«Abbiamo molto rispetto per gli antichi
amici ma non condividiamo il loro progetto. Loro sembrano guardare
indietro, noi invece vogliamo guardare avanti».
«Ma nooo. La prova è che noi, già a settembre ad Atreju, avevamo deciso di presentare il documento finale dell’Officina proprio il 9 novembre. Poi, per non accavallarci con Storace, abbiamo deciso di posticipare il nostro Manifesto al 17 novembre, al teatro Sistina».
Cos’è la vostra «Officina»?
«Un progetto promosso da Fratelli d’Italia per rifondare il centrodestra nazionale, alleabile con la futura Forza Italia e altre forze come la Lega. Con condizioni ben precise».
Che sarebbero?
«Primo: non tradire il bipolarismo; e questo significa non allearsi mai con la sinistra. Secondo: individuare il candidato premier della coalizione con le primarie».
Fin qui la differenza con il progetto di Storace è poca.
«Noi non vogliamo rifondare An ma ripartire da An e dalle tesi di Fiuggi per andare oltre. Tant’è vero che con noi, o interessati a noi, ci sono anche uomini con storie lontane da An. Penso a Crosetto, a Magdi Cristiano Allam, a Terzi di Sant’Agata e all’ex ministro Guidi. Contributi importanti sono arrivati anche da Pera e Tremonti».
Fratelli d’Italia cambierà pelle, quindi?
«In gennaio faremo un congresso, forse addirittura a Fiuggi, per sancirne l’evoluzione. Tutti vogliono rifare qualcosa: rifare Forza Italia, rifare An. Il nostro obiettivo sarà Rifare l’Italia».
Nell’operazione di Storace vede appetiti nei confronti della Fondazione che gestisce l’ex tesoretto di An?
«Questo non lo posso dire io. La Fondazione fa la fondazione e mi sembra che sia amministrata bene. Sottolineo solo che il presidente, Franco Mugnai ha appena ricordato a tutti che nessuno è autorizzato all’utilizzo non concordato del simbolo di An».
Perché non siete riusciti voi a fare da calamita agli esuli di destra?

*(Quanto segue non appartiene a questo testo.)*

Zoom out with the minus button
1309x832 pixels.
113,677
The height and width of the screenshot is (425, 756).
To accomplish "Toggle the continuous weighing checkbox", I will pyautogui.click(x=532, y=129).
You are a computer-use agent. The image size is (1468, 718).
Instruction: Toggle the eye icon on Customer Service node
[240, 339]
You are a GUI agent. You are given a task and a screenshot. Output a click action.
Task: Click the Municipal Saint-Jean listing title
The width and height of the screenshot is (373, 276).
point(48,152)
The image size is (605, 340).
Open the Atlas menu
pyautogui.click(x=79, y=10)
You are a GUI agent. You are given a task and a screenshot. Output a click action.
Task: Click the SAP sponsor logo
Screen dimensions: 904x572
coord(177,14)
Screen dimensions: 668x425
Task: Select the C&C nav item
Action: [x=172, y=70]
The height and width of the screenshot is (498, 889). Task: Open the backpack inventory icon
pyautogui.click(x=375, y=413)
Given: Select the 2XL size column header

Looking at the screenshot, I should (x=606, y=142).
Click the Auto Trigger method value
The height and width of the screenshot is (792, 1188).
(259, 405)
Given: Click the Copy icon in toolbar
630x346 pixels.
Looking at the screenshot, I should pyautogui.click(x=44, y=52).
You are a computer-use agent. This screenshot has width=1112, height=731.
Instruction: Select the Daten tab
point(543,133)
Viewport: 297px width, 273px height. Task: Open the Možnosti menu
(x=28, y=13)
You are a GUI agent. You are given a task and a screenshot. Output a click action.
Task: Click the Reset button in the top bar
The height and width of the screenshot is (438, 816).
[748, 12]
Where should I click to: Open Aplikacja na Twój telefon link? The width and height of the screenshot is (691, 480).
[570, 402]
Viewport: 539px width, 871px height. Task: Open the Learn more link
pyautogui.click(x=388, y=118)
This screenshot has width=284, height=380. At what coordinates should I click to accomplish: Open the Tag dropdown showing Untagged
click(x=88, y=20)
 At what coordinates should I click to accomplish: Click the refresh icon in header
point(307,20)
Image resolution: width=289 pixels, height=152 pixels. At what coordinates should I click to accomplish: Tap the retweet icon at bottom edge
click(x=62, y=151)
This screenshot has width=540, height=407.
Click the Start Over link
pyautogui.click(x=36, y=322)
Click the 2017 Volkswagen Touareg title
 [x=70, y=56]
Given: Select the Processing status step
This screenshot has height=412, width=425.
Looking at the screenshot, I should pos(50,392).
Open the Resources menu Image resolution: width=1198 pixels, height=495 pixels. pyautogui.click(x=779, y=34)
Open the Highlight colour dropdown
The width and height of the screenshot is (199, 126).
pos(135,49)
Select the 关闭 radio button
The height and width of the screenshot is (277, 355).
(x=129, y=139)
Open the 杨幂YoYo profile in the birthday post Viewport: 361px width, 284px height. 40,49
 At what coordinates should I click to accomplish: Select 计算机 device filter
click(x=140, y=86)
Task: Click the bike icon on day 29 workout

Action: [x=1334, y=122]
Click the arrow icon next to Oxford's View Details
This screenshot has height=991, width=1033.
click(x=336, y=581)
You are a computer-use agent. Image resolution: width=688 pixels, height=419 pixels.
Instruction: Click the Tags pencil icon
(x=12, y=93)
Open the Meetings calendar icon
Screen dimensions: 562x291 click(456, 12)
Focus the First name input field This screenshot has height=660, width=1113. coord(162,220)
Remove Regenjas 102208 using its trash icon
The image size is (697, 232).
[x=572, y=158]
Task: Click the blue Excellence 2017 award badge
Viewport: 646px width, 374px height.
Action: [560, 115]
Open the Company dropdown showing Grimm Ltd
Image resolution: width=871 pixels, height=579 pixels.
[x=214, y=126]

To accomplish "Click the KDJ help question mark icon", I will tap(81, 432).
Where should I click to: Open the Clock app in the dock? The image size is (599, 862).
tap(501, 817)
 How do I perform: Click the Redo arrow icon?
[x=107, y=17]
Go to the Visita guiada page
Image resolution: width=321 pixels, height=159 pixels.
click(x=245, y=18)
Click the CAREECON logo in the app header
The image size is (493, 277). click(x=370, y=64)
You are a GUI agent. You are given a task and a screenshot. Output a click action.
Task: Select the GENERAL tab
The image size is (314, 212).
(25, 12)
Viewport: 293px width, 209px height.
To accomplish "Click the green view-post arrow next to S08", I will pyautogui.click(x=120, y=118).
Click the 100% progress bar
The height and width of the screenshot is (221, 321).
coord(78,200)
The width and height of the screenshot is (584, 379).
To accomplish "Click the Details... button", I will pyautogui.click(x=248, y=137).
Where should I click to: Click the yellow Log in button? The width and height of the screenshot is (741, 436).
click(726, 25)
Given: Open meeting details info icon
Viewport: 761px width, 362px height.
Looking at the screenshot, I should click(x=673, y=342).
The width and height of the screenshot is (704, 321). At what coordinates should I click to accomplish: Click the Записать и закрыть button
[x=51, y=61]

«Noi partiamo dai contenuti. Semmai speriamo di essere la calamita verso milioni di italiani delusi dall’attuale centrodestra. Non vogliamo unire tutti a ogni costo specie se in qualche esponente vi fosse la pretesa di rendite di posizione o di arroccamento all’estrema destra».
Fini ha mai bussato alla vostra porta?
«Fini sicuramente no. Ma non avevamo chiuso la porta a un confronto con Menia e Storace e con altri partiti non presenti in Parlamento».
Si è parlato poco dello strappo tra lei e Gasparri. È stato traumatico?
«Beh, doloroso sì: prima ci sentivamo cinque volte al giorno; oggi una volta al mese. Poi, quando è stato chiaro che Berlusconi tornava legittimamente a Forza Italia ognuno ha fatto la propria scelta. E la separazione è stata inevitabile ma senza rancore».